The accuracy of climate modeling

I had a conversation on the university’s shuttle bus about a year ago with one of the climatologists here at Maryland. He’s one of the modeling guys; he develops models such as those used to make policy decisions about climate change and global warming.

The interesting thing is that he readily admitted that the models that the community uses are not particularly accurate — for instance, they can’t be verified beyond a very rough level of precision.

What I took away from the conversation was that all the hubbub over global warming is at best an argument over opinions, until we get better models. Our understanding of climate change comes largely from models whose accuracy is suspect. As a side note: the spectacularly cool work being done on Green Flash at LBL is meant to address just that.

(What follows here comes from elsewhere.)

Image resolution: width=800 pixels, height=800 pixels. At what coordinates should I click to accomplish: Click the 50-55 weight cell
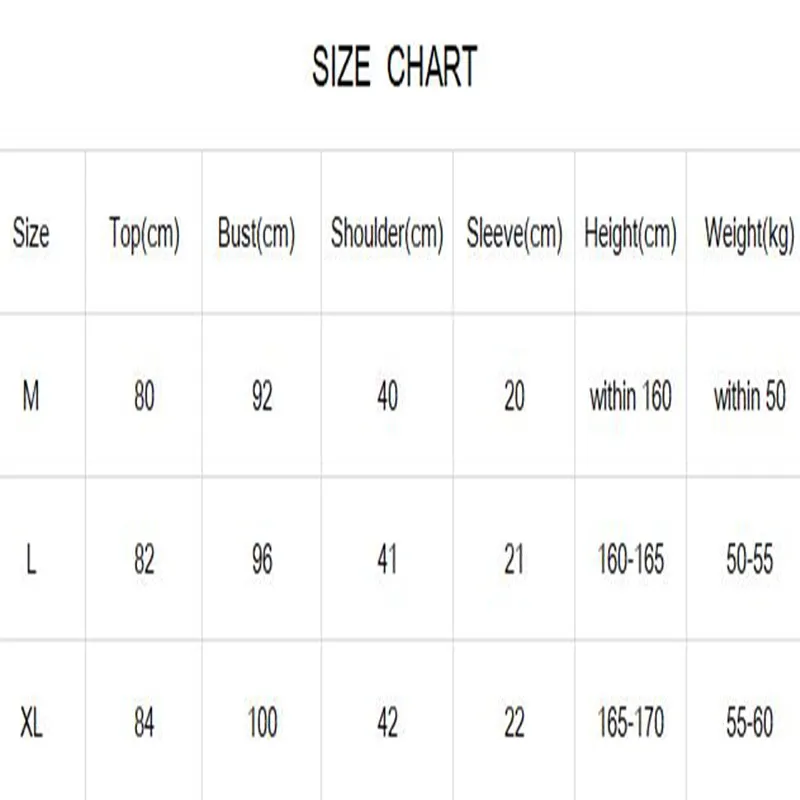[x=749, y=560]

Why am I mentioning all this? Seems it has now become a large-scale issue. From “Warming panel under attack, seeks review”:

The Intergovernmental Panel on Climate Change says it’s seeking some kind of independent review because of recent criticism about its four 2007 reports.
Critics have found a few unsettling errors […]

Kind of interesting. Personally, I have no idea whether human activity has caused global temperature increases … though I do remember the 1970s scare that the world was headed into a new ice age (no, really), and there seems to be plenty of evidence that the latest rise is both within historical variation limits and a natural phenomenon.

Bottom line, I think we need better models and better validated models. Which means the guys at LBL (Oliker, Shalf, and Wehner) are working on precisely the right problem.